→ PROBLEM REQUIREMENTS
Restate the following entries exactly. Keep the pictures out.

Saved entries:
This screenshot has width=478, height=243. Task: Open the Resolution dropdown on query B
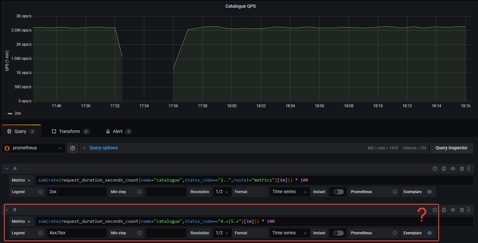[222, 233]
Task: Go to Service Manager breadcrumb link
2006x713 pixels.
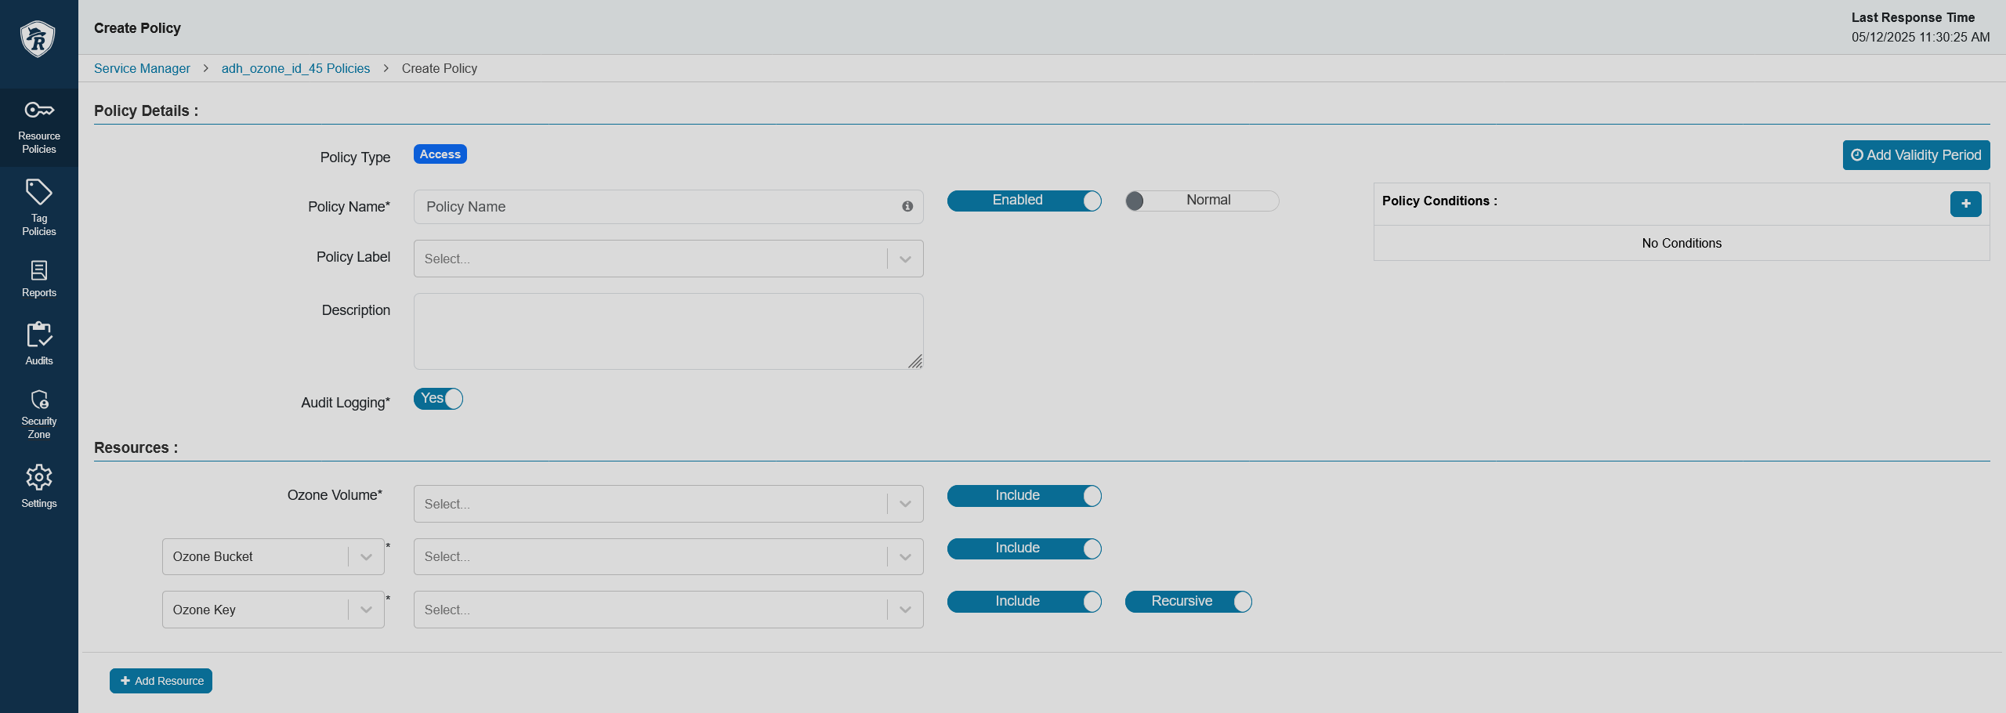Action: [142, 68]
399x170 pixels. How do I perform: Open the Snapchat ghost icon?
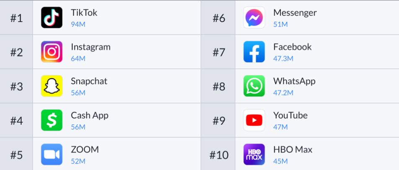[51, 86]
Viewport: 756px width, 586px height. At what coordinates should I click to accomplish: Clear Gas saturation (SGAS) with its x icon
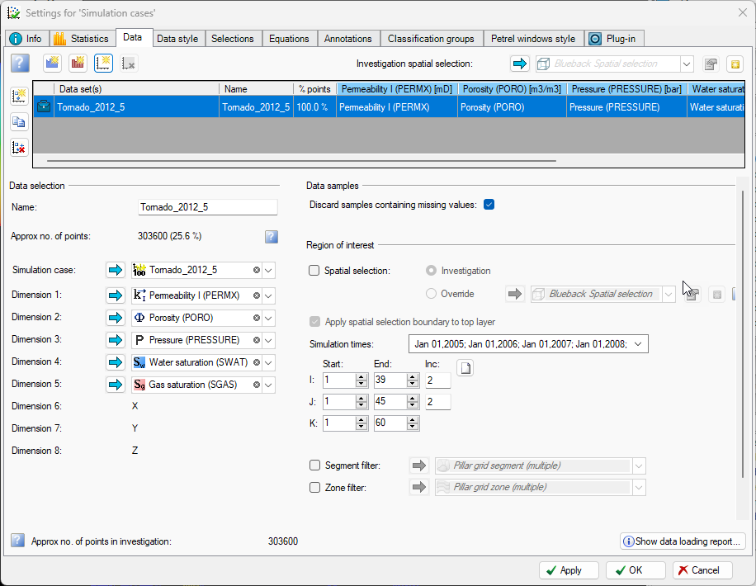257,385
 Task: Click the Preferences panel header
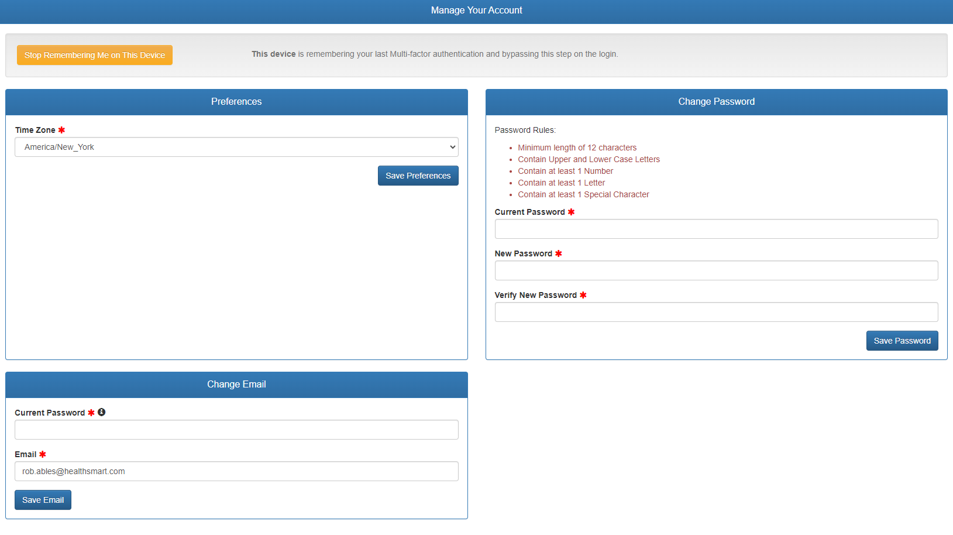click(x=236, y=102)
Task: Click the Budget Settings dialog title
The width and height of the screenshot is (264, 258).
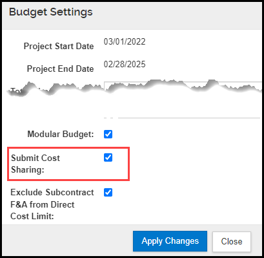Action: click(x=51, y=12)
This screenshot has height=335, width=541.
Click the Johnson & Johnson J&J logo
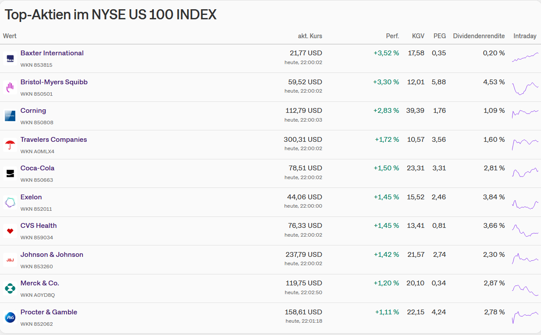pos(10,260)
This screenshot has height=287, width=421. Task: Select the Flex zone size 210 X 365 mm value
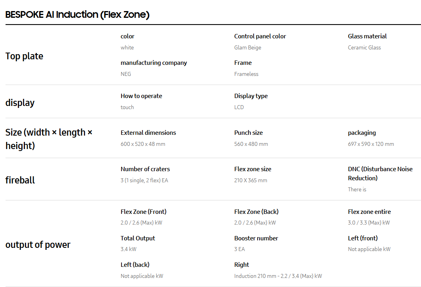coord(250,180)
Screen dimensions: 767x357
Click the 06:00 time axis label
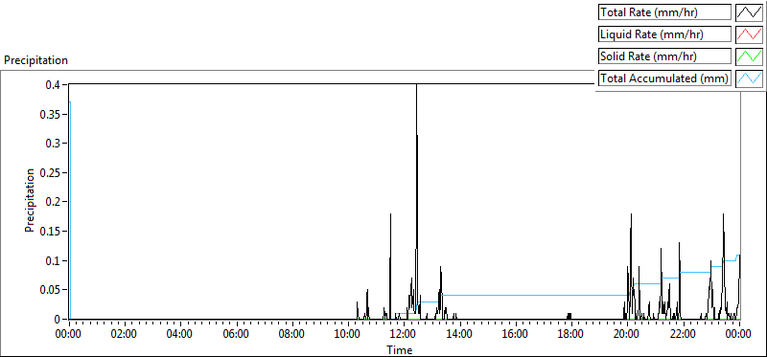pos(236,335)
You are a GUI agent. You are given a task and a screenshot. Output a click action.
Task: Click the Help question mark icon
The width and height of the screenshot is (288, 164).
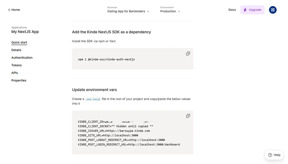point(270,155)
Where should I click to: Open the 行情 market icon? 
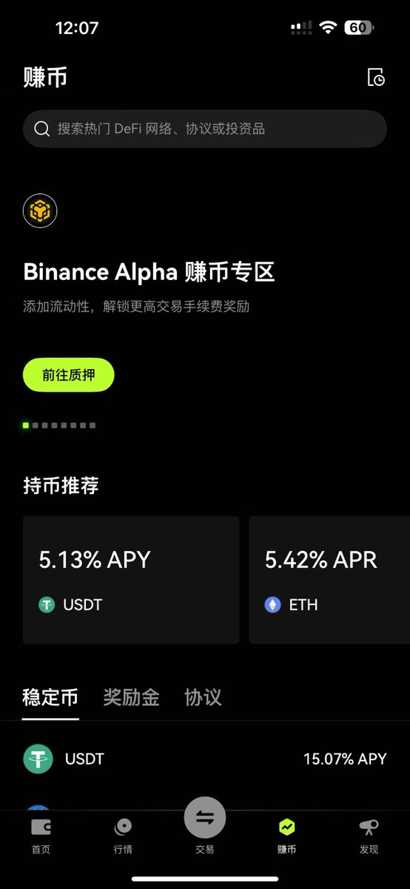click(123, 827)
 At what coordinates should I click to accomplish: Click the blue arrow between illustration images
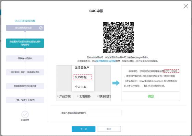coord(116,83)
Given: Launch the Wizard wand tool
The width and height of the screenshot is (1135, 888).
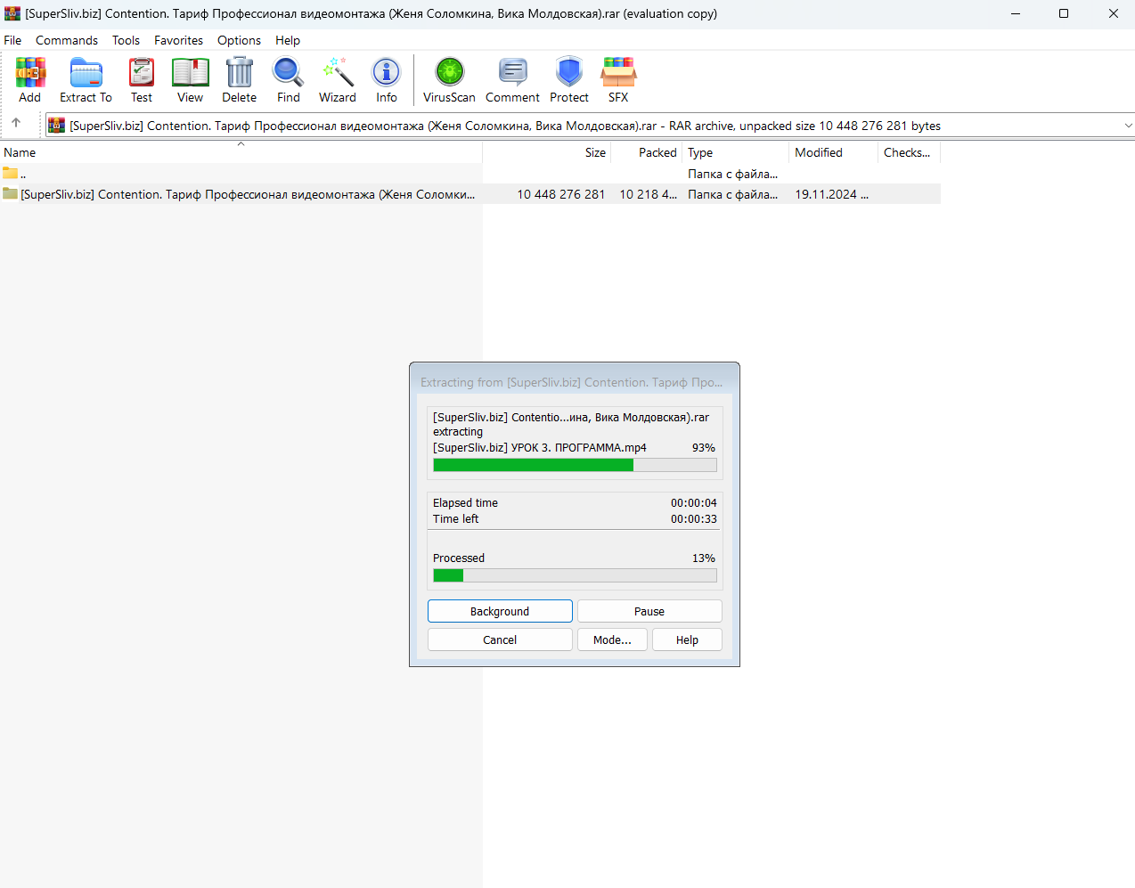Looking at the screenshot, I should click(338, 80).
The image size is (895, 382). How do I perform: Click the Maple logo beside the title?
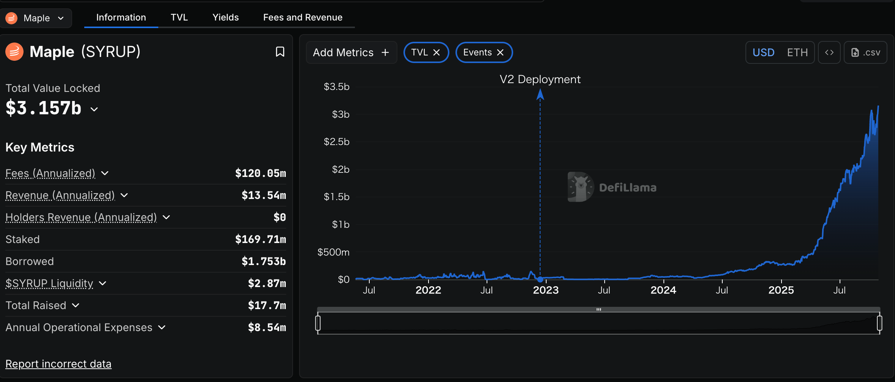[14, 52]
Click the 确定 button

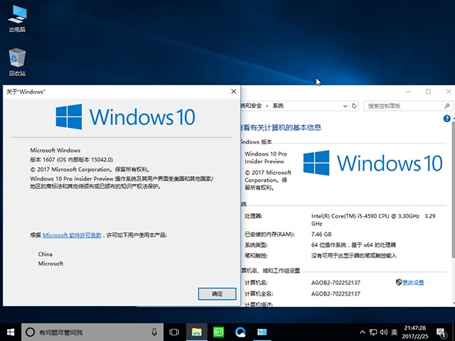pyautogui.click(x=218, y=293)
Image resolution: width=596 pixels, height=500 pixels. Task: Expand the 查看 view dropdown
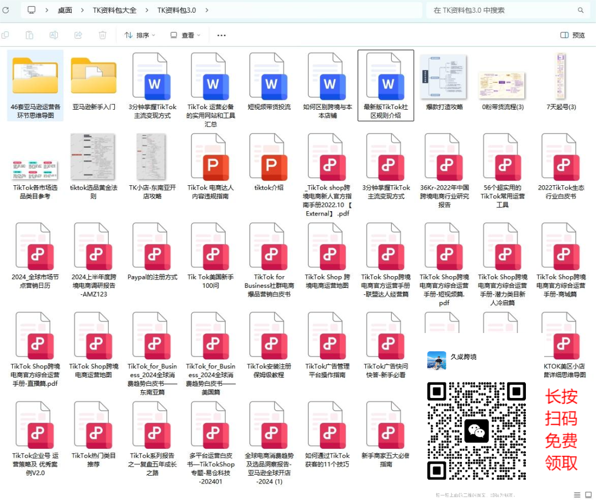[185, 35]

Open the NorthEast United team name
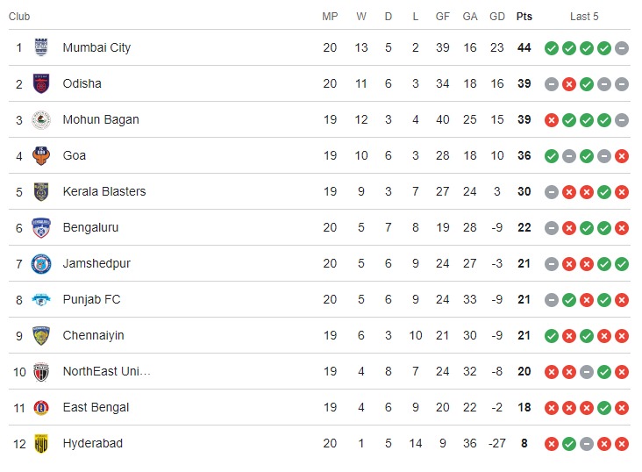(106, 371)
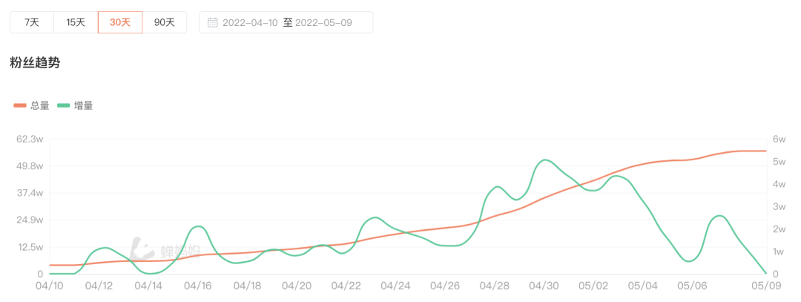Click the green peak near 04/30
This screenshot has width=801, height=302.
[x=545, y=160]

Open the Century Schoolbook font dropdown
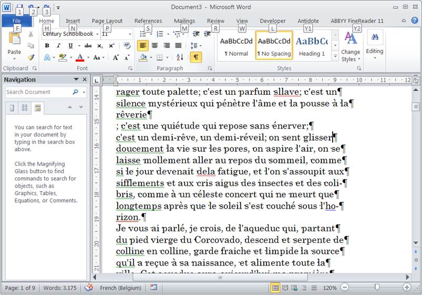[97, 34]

→ TASK RESPONSE
This screenshot has width=478, height=243. Task: Open the Resolution dropdown on query B
[222, 233]
Task: Go to Service Manager breadcrumb link
2006x713 pixels.
Action: [142, 68]
399x170 pixels. How do I perform: Open the Snapchat ghost icon?
[51, 86]
Viewport: 756px width, 586px height. At what coordinates should I click to accomplish: Clear Gas saturation (SGAS) with its x icon
257,385
 Task: Click the Preferences panel header
click(x=236, y=102)
Task: Click the Budget Settings dialog title
The width and height of the screenshot is (264, 258).
Action: click(x=51, y=12)
This screenshot has height=335, width=541.
Click the Johnson & Johnson J&J logo
pos(10,260)
This screenshot has height=287, width=421. Task: Select the Flex zone size 210 X 365 mm value
coord(250,180)
Screen dimensions: 767x357
Click the 06:00 time axis label
pos(236,335)
You are a GUI agent. You are given a task and a screenshot. Output a click action.
Task: Click the Help question mark icon
The width and height of the screenshot is (288, 164).
point(270,155)
Where should I click to: Open the 行情 market icon? 
click(123, 827)
 At what coordinates should I click to accomplish: Click the blue arrow between illustration images
coord(116,83)
Given: Launch the Wizard wand tool
The width and height of the screenshot is (1135, 888).
Looking at the screenshot, I should click(338, 80).
The image size is (895, 382). How do I perform: Click the Maple logo beside the title?
[14, 52]
Click the 确定 button

pyautogui.click(x=218, y=293)
Image resolution: width=596 pixels, height=500 pixels. Task: Expand the 查看 view dropdown
[185, 35]

Open the NorthEast United team name
(106, 371)
Click the green peak near 04/30
This screenshot has width=801, height=302.
[x=545, y=160]

Open the Century Schoolbook font dropdown
[97, 34]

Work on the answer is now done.